** Begin Reading passage **

# Omnistor 9003 direct fit for 9002 on Apache 700 SE?



## downerhouse (Aug 10, 2013)

Am currently away in Germany. Last night was woken up by huge bang , only to discover my omnistor 5002 awning had collapsed under the weight of some serious rain we had last night

Managed to get temporary fix late last night

Have dismantled it today, and to repair it properly requires new folding arm (£208) plus new rear track (unknown £ but assume £150-200). 

I have seen brand new 4m omnistor 9003 for sale on line at around £400 and was wondering whether this newer version would drop right into place instead of repairing existing awning?

If anybody knows would appreciate it. 

Thanks


----------



## premiermotorhomes (Feb 13, 2008)

Good afternoon downerhouse, 

The Omnistor 5002 was superceded by the Omnistor 5003. 

If your awning is surface mounted then this is a direct replacement however many Auto-Trail motorhomes in recent years feature a semi recessed awning which sits in a moulding. If this is how your awning is fitted then you will also need to purchase a pair of 5002 end caps (or reuse your current ones) to replace those on the 5003 which will reduce the length of the awning and enable it to fit..

Regards,
Chirs


----------



## Mrplodd (Mar 4, 2008)

** End Reading passage **
** Begin Data excerpts **

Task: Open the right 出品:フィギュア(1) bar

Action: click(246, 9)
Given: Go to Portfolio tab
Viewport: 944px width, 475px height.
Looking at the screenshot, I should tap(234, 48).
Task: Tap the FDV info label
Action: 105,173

** End Data excerpts **

» Work to complete:
1 > Retype the Omnistor awning thread between "Have dismantled it" and "would appreciate it.", inclusive.
2 > In the Omnistor awning thread, which model does premiermotorhomes say superseded the Omnistor 5002?
3 > Carry on the Omnistor awning thread from the point where it stops.

» Exercise answers:
1 >
Have dismantled it today, and to repair it properly requires new folding arm (£208) plus new rear track (unknown £ but assume £150-200). 

I have seen brand new 4m omnistor 9003 for sale on line at around £400 and was wondering whether this newer version would drop right into place instead of repairing existing awning?

If anybody knows would appreciate it.

2 > The Omnistor 5003.

3 >
I would remove the old awning complete and take a few measurements. The only thing you need to worry about as far as I can see is where the mounting points are, I am pretty sure they are fixed on the awning itself so they should all be indentical.

I have had the awning off a previous Autotrail MH. 

Its not a difficult job, it is only held on at three locations, if you look in the cupboards you will see the cover plates hiding the internal mounting plates. You will need phillips screwdriver to renove the covers and a 10mm socket to undo the 6 mounting bolts. yep, thats ALL that holds them on !!!!

Enlist some help and make sutre you have at least two othesr to help you. Once you have removed the fixings (three location) you will then need to "rock" the awning to release the mastic.

its not a difficult job, but you DO need some assitance as the unit is fairly unweildy !! 

Good luck.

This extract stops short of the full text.